• _Dataset_:

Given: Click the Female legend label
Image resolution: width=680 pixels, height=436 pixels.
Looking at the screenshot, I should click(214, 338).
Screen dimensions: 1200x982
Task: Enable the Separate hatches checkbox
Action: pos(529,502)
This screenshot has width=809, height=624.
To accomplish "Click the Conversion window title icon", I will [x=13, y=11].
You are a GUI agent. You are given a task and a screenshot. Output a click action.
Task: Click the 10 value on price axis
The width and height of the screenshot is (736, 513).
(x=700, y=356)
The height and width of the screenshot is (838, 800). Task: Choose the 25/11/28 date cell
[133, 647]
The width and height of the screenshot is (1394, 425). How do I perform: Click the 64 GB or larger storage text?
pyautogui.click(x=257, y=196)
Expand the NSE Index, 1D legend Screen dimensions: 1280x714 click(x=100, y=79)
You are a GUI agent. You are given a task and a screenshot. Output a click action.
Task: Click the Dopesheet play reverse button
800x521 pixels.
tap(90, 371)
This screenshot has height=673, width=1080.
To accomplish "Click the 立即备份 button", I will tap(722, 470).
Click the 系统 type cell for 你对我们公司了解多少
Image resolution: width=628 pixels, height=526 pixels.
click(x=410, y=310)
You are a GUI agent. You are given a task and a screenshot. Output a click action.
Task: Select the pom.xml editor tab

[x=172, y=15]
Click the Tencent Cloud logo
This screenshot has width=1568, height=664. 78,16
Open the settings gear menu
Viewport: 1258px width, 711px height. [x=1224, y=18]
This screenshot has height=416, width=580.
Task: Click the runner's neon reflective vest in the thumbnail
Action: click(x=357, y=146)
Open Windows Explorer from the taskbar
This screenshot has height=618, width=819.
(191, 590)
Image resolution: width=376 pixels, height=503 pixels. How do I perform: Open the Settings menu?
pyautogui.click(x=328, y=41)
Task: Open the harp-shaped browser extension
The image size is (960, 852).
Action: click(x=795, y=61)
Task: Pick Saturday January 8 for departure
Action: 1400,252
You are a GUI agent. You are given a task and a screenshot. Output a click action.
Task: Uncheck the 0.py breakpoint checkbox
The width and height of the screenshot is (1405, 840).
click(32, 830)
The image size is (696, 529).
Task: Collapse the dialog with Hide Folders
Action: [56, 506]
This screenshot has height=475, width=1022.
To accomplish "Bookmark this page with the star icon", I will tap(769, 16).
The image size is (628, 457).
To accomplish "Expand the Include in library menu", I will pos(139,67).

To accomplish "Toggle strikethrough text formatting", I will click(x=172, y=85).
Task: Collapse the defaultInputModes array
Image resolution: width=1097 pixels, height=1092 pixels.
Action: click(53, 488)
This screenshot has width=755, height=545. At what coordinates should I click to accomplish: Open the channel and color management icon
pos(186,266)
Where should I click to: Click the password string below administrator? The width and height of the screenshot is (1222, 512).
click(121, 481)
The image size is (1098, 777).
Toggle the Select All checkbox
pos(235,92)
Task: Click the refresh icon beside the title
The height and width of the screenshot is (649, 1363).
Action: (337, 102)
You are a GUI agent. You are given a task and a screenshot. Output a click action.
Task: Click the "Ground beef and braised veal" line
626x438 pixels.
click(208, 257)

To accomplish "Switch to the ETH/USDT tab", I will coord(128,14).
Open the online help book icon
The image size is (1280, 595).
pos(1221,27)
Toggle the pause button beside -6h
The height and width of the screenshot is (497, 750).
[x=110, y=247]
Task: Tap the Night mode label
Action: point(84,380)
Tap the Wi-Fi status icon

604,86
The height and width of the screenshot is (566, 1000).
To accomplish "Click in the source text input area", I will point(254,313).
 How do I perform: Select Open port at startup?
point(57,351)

• _What is needed_: With every word kept as it is, set down the entries again.

• _Response area_:
Given: Click the Female legend label
Image resolution: width=680 pixels, height=436 pixels.
Looking at the screenshot, I should click(214, 338).
Screen dimensions: 1200x982
Task: Enable the Separate hatches checkbox
Action: pos(529,502)
This screenshot has width=809, height=624.
To accomplish "Click the Conversion window title icon", I will [x=13, y=11].
You are a GUI agent. You are given a task and a screenshot. Output a click action.
Task: Click the 10 value on price axis
The width and height of the screenshot is (736, 513).
(x=700, y=356)
The height and width of the screenshot is (838, 800). Task: Choose the 25/11/28 date cell
[133, 647]
The width and height of the screenshot is (1394, 425). How do I perform: Click the 64 GB or larger storage text?
pyautogui.click(x=257, y=196)
Expand the NSE Index, 1D legend Screen dimensions: 1280x714 click(x=100, y=79)
You are a GUI agent. You are given a task and a screenshot. Output a click action.
Task: Click the Dopesheet play reverse button
800x521 pixels.
tap(90, 371)
This screenshot has height=673, width=1080.
To accomplish "Click the 立即备份 button", I will tap(722, 470).
Click the 系统 type cell for 你对我们公司了解多少
Image resolution: width=628 pixels, height=526 pixels.
click(x=410, y=310)
You are a GUI agent. You are given a task and a screenshot. Output a click action.
Task: Select the pom.xml editor tab

[x=172, y=15]
Click the Tencent Cloud logo
This screenshot has width=1568, height=664. 78,16
Open the settings gear menu
Viewport: 1258px width, 711px height. [x=1224, y=18]
This screenshot has height=416, width=580.
Task: Click the runner's neon reflective vest in the thumbnail
Action: click(x=357, y=146)
Open Windows Explorer from the taskbar
This screenshot has height=618, width=819.
(191, 590)
Image resolution: width=376 pixels, height=503 pixels. How do I perform: Open the Settings menu?
pyautogui.click(x=328, y=41)
Task: Open the harp-shaped browser extension
The image size is (960, 852).
Action: click(x=795, y=61)
Task: Pick Saturday January 8 for departure
Action: 1400,252
You are a GUI agent. You are given a task and a screenshot. Output a click action.
Task: Uncheck the 0.py breakpoint checkbox
The width and height of the screenshot is (1405, 840).
click(32, 830)
The image size is (696, 529).
Task: Collapse the dialog with Hide Folders
Action: [56, 506]
This screenshot has height=475, width=1022.
To accomplish "Bookmark this page with the star icon", I will tap(769, 16).
The image size is (628, 457).
To accomplish "Expand the Include in library menu", I will pos(139,67).

To accomplish "Toggle strikethrough text formatting", I will click(x=172, y=85).
Task: Collapse the defaultInputModes array
Image resolution: width=1097 pixels, height=1092 pixels.
Action: click(53, 488)
This screenshot has width=755, height=545. At what coordinates should I click to accomplish: Open the channel and color management icon
pos(186,266)
Where should I click to: Click the password string below administrator? The width and height of the screenshot is (1222, 512).
click(121, 481)
The image size is (1098, 777).
Toggle the Select All checkbox
pos(235,92)
Task: Click the refresh icon beside the title
The height and width of the screenshot is (649, 1363).
Action: (337, 102)
You are a GUI agent. You are given a task and a screenshot. Output a click action.
Task: Click the "Ground beef and braised veal" line
626x438 pixels.
click(208, 257)

To accomplish "Switch to the ETH/USDT tab", I will coord(128,14).
Open the online help book icon
The image size is (1280, 595).
pos(1221,27)
Toggle the pause button beside -6h
The height and width of the screenshot is (497, 750).
[x=110, y=247]
Task: Tap the Night mode label
Action: point(84,380)
Tap the Wi-Fi status icon

604,86
The height and width of the screenshot is (566, 1000).
To accomplish "Click in the source text input area", I will point(254,313).
 How do I perform: Select Open port at startup?
point(57,351)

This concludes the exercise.